Dame Disaster waltzes off with £2.4m pension
Another good day to bury bad news! As ministers slip out THIRTY announcements they’d rather you missed...
CONTROVERSIAL Whitehall mandarin Lin Homer will walk away with a £2.4million pension pot it emerged last night – as ministers tried to bury bad news on the last day of Parliament before the summer recess. Dame Lin, 59, who quit HMRC in April, was dubbed ‘Dame Disaster’ after presiding over chaos at the tax authority and in her previous role in charge of the immigration service.
But details buried in the HMRC’s annual report, which was slipped out yesterday, reveal she will walk away with an indexlinked pension of £125,000 a year – almost two-thirds of her £190,000 annual salary.

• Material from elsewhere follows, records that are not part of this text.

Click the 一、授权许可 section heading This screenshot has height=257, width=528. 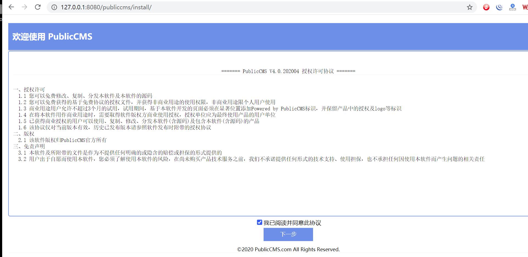[29, 90]
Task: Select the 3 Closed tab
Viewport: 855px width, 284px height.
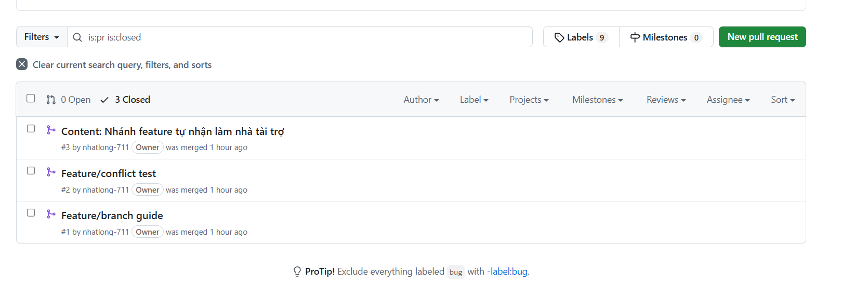Action: tap(125, 100)
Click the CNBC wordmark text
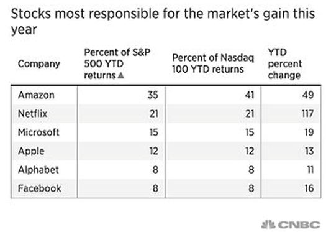This screenshot has width=326, height=232. click(299, 225)
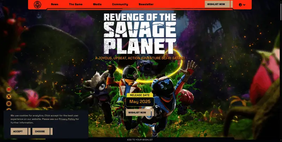This screenshot has width=282, height=142.
Task: Follow the Privacy Policy link
Action: tap(67, 119)
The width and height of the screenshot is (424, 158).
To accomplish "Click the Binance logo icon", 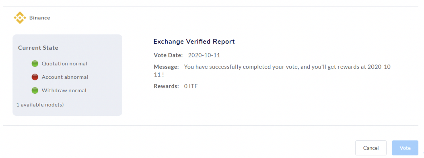I will click(20, 18).
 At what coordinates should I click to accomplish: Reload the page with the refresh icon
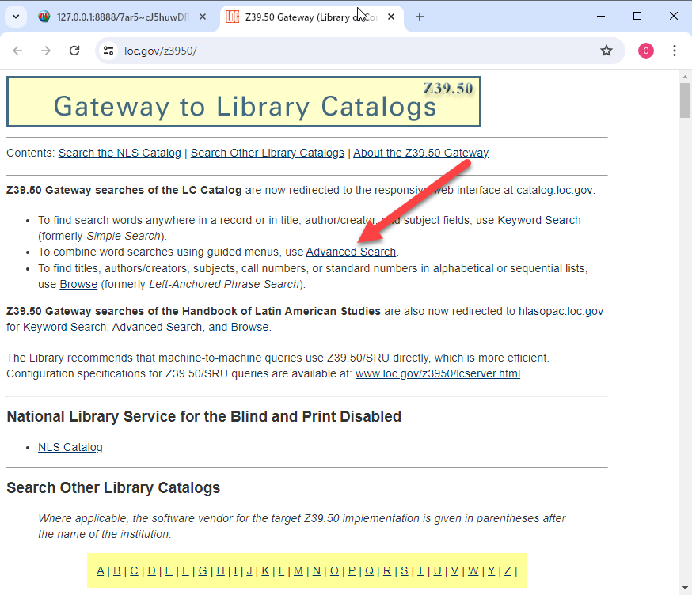coord(74,51)
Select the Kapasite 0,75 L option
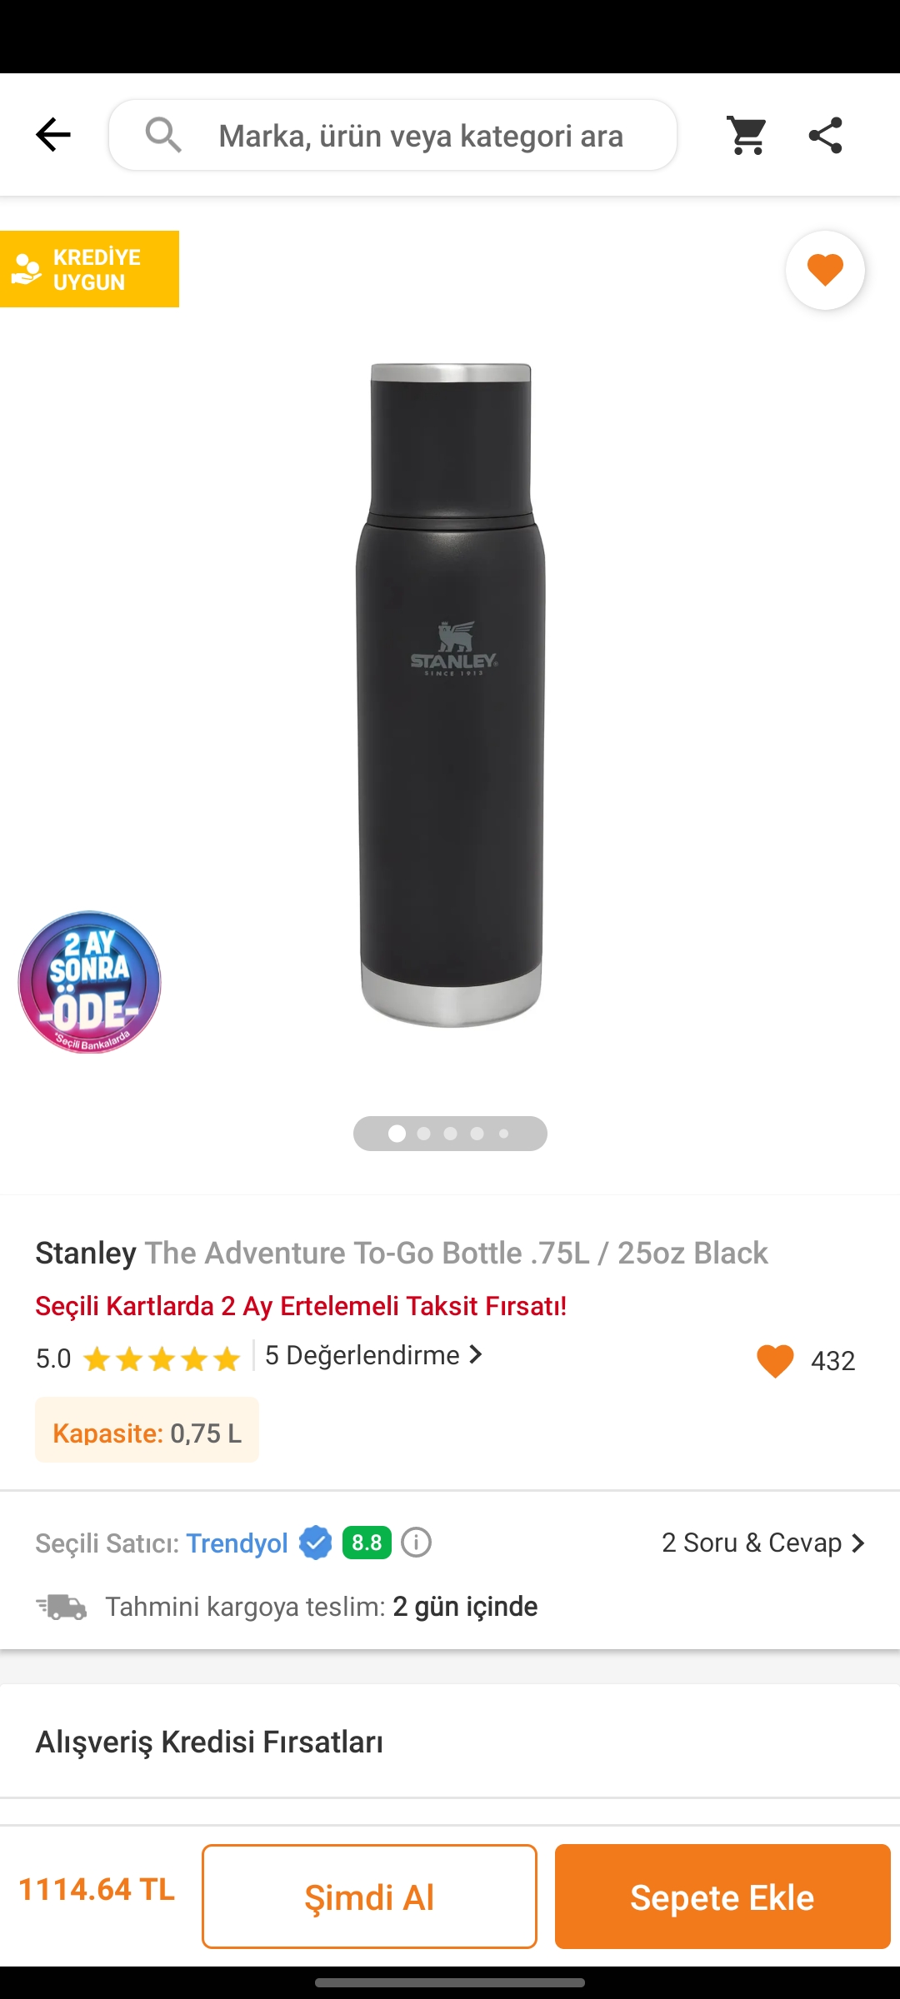The image size is (900, 1999). [x=147, y=1433]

Her pension pot grew by £225,000 last year, when she also received a £20,000 bonus, despite criticism of the taxman’s performance. John Mann, a member of the Commons Treasury committee, described the award as ‘totally outrageous’.
Details of the payment came amid more than 30 announcements and a string of embarrassing reports released yesterday. On a shaming day: The NHS announced that hospitals will be allowed to miss waiting times and fines as part of plans to tackle the financial crisis.
The Foreign Office admitted that diplomatic immunity would protect foreign officials and family members suspected of serious crimes, including people trafficking, slavery and child sex offences.
Ministers announced that almost every university in the country will be allowed to raise tuition fees to £9,250 a year.
An official study revealed that up to 7,400 migrants working in the public sector cannot speak English well enough to do their jobs.
The NHS admitted paying £2.6million damages to a sacked whistleblower who exposed a hospital’s failings.
Lin Homer was made a dame in the New Years’ Honours after a 35year career in the civil service that was strewn with controversy.
Before coming to Whitehall, she was chief executive of Birmingham City Council, which was caught up in a postal votes scandal that a judge said would have ‘disgraced a banana republic’.
Dame Lin went on to lead the immigration system in a period when the then Home Secretary John Reid described it as ‘not fit for purpose’. Under her tenure, 1,000 foreign crim- inals were mistakenly released and 450,000 asylum case files were discovered dumped in boxes at the Home Office. She subsequently became the top civil servant at the Department for Transport.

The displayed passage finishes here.